● **Text passage**:
Speech to the Midwest Canada Relations Committee : The Benefits Challenges and Future of U.S.-Canada Energy Interconnectedness
By Lyne Mercier
Bismarck, North Dakota
Sunday, 12 July 2015


  • Good afternoon. My name is Lyne Mercier, Vice-Chair of the National Energy Board, Canada’s federal energy regulator. I am very pleased to travel from Calgary, Alberta to be with you today to speak about the Benefits, Challenges and Future of U.S.-Canada Interconnectedness.
  • I have been with the Board for about 7 years now and have had the opportunity to work with the NEB regulating pipelines, energy development and trade in the Canadian public interest.

1) Canada’s Energy Regulation:

  • Energy in Canada is regulated based on jurisdiction, according to Canada’s Constitution with the powers divided between the federal and provincial governments.
  • The main principles of Canada’s energy policy are:
    • A market orientation: the decision to submit an application to build a pipeline is a business decision made by commercial participants based on market demand for transportation capacity.
    • Respect for jurisdictional authority and the role of the provinces:
      Provinces are owners of resources and thus control development. Pipelines that are intra-provincial are regulated by each individual provincial regulator.

● **Dataset extract**:

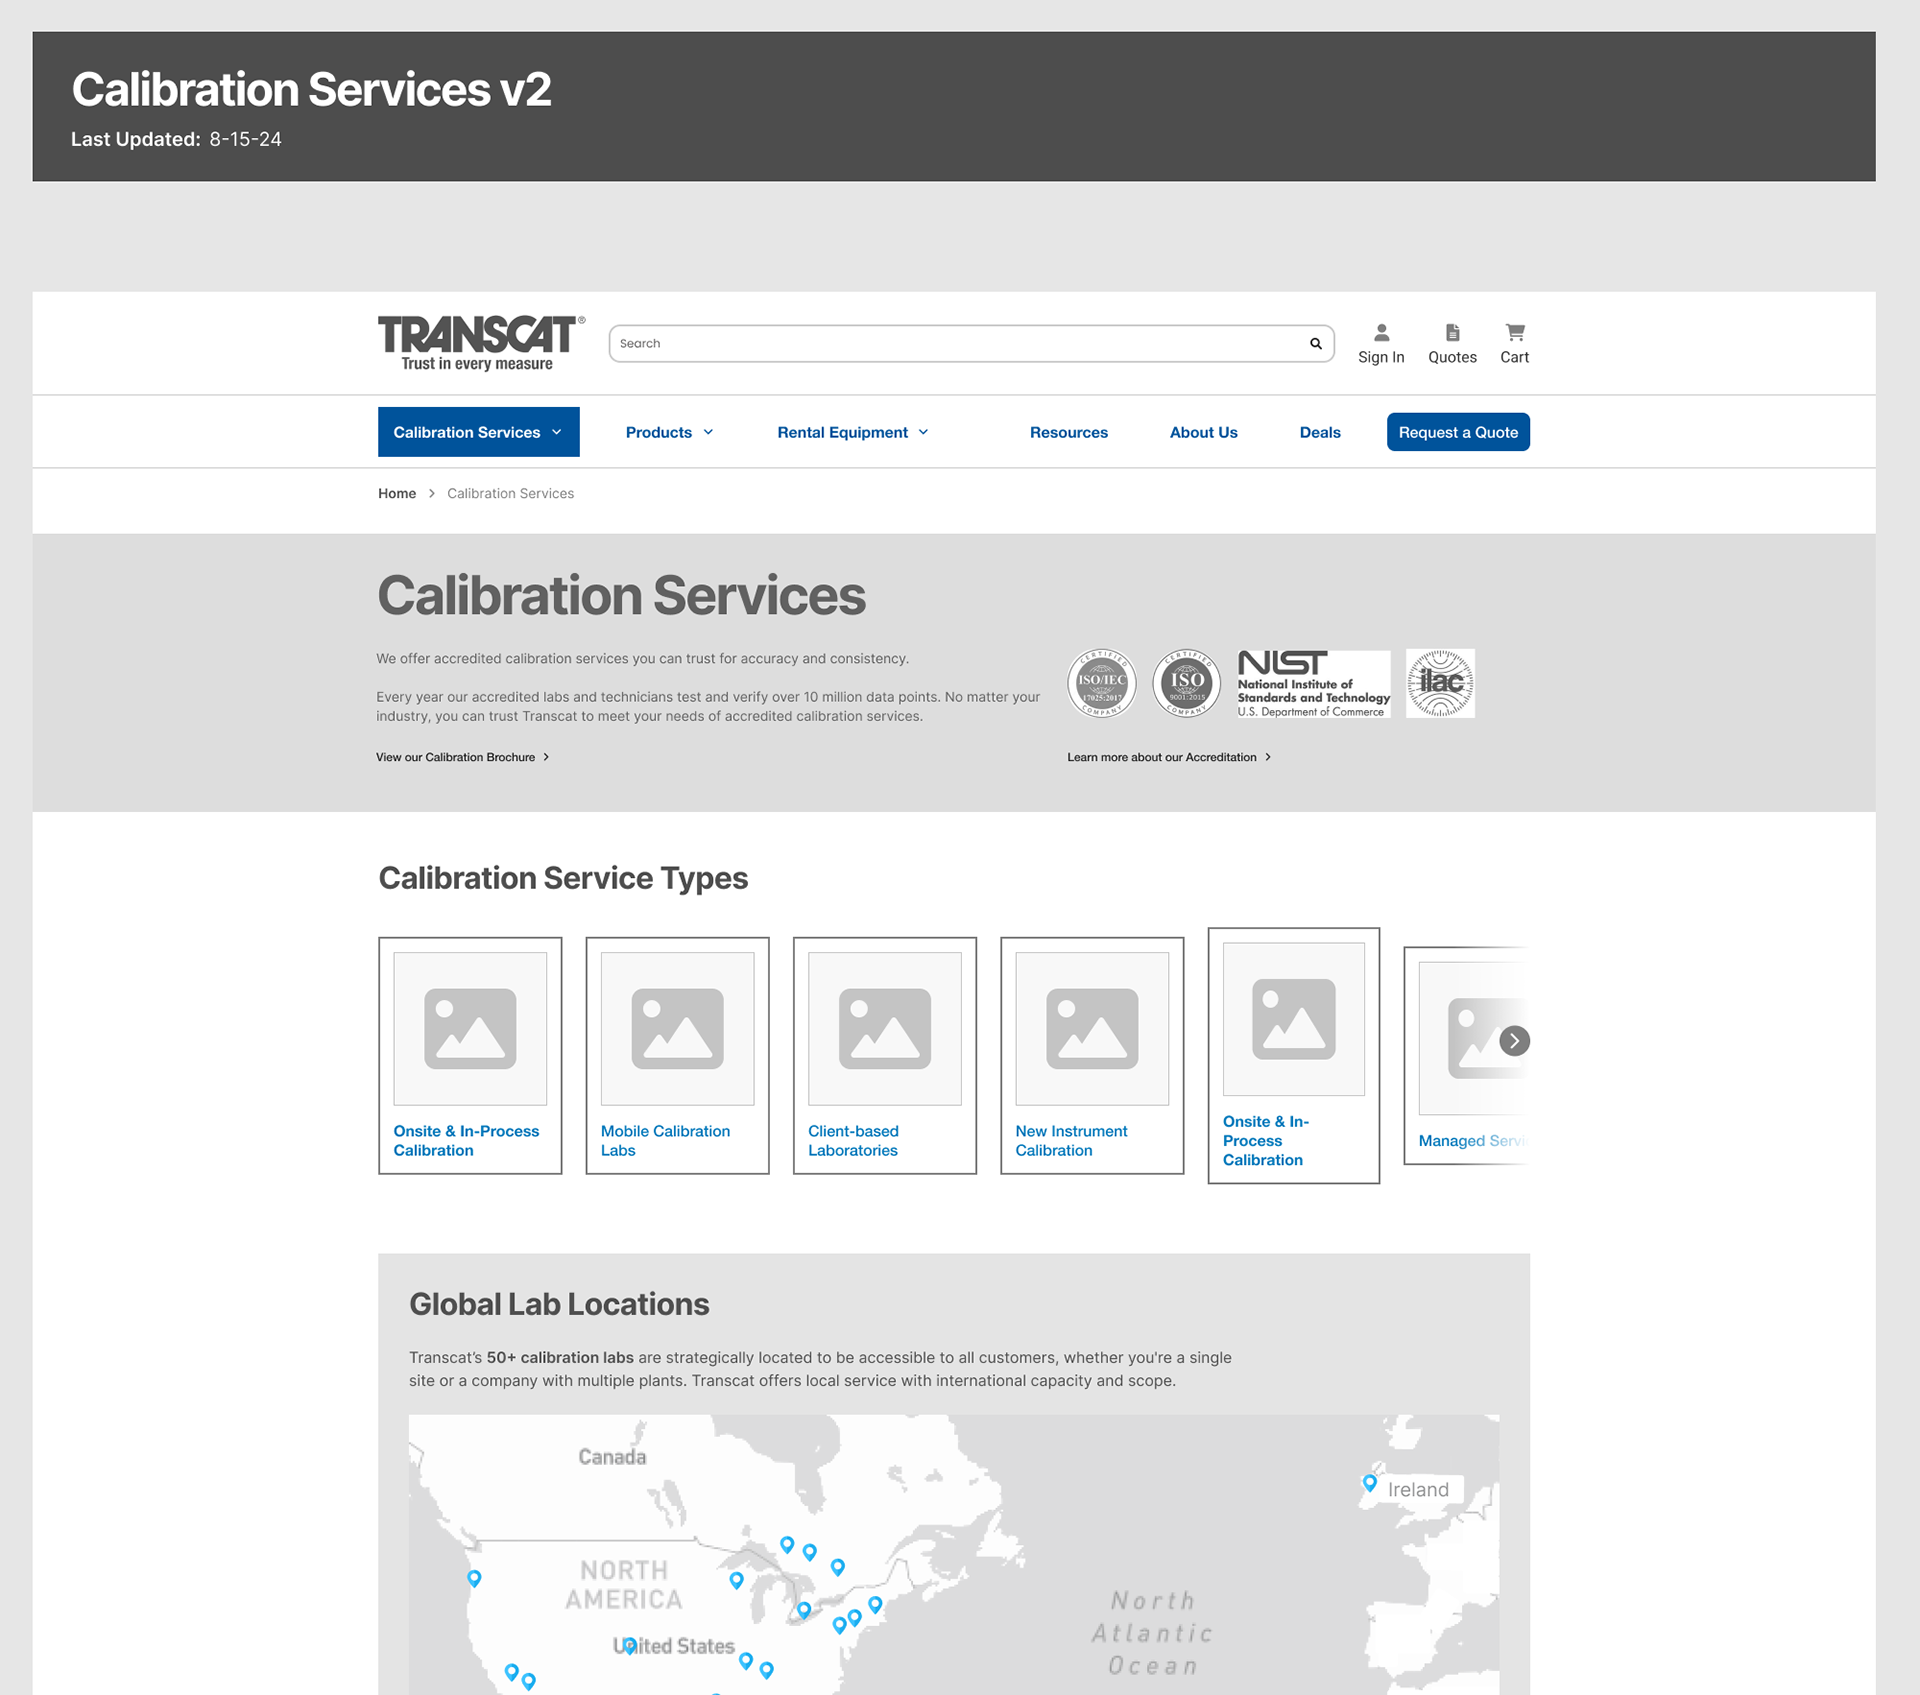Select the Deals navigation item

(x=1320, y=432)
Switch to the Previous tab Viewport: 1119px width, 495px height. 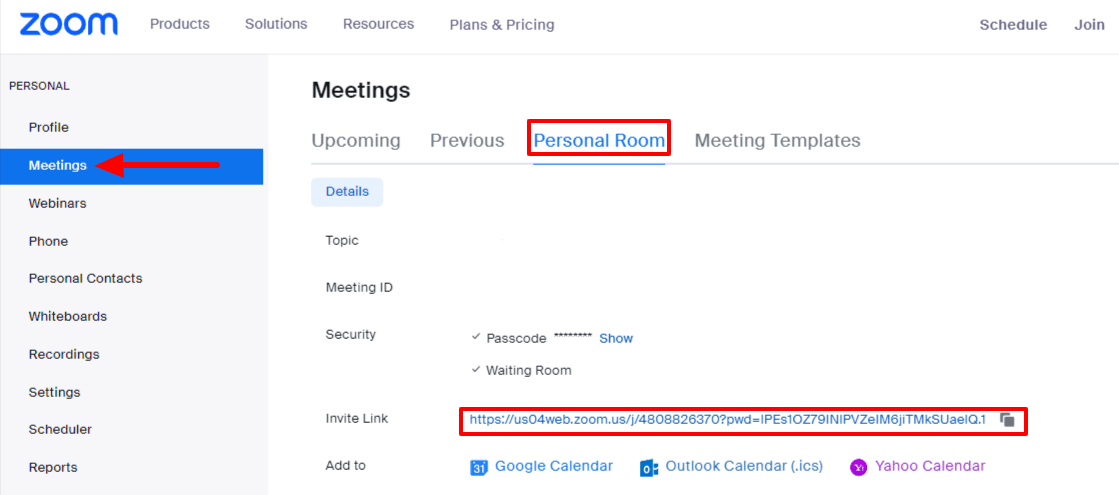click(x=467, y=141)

● **Goal 1**: Reproduce the part of the speech on U.S.-Canada energy interconnectedness starting at "Speech to the" and ending at "Canadian public interest.".
● **Goal 2**: Translate this sentence from the speech on U.S.-Canada energy interconnectedness into Spanish: "Provinces are owners of resources and thus control development."
● **Goal 3**: Carry on the speech on U.S.-Canada energy interconnectedness, picking up right after its last sentence.

● **Task result 1**:
Speech to the Midwest Canada Relations Committee : The Benefits Challenges and Future of U.S.-Canada Energy Interconnectedness
By Lyne Mercier
Bismarck, North Dakota
Sunday, 12 July 2015


  • Good afternoon. My name is Lyne Mercier, Vice-Chair of the National Energy Board, Canada’s federal energy regulator. I am very pleased to travel from Calgary, Alberta to be with you today to speak about the Benefits, Challenges and Future of U.S.-Canada Interconnectedness.
  • I have been with the Board for about 7 years now and have had the opportunity to work with the NEB regulating pipelines, energy development and trade in the Canadian public interest.

● **Task result 2**: Las provincias son propietarias de los recursos y, por lo tanto, controlan el desarrollo.

● **Task result 3**:
The NEB:

  • The main responsibilities of the NEB are established in the National Energy Board Act. Our role in Canada’s energy development is the regulation of the construction and operation of international and interprovincial pipelines, international power lines and designated interprovincial power lines; to authorize pipeline tolls & tariffs; and to authorize energy exports (oil, gas, natural gas liquids and electricity) and imports (of gas).
  • The NEB believes the public interest is inclusive of all Canadians and refers to a balance of economic, environmental and social considerations that change as society’s values and preferences change over time.
  • In terms comparable to the U.S., the NEB mandate for onshore activities combines responsibilities of the Federal Energy Regulatory Commission (FERC), with many of the responsibilities of the U.S. Department of Transportation, Pipeline and Hazardous Materials Safety Administration (PHMSA) and the Energy Information Administration (EIA).
  • In Canada, the Department of Natural Resources outlines the NEB’s mandate and sets the policy within which the NEB operates. The NEB is a good example of a single-window regulator.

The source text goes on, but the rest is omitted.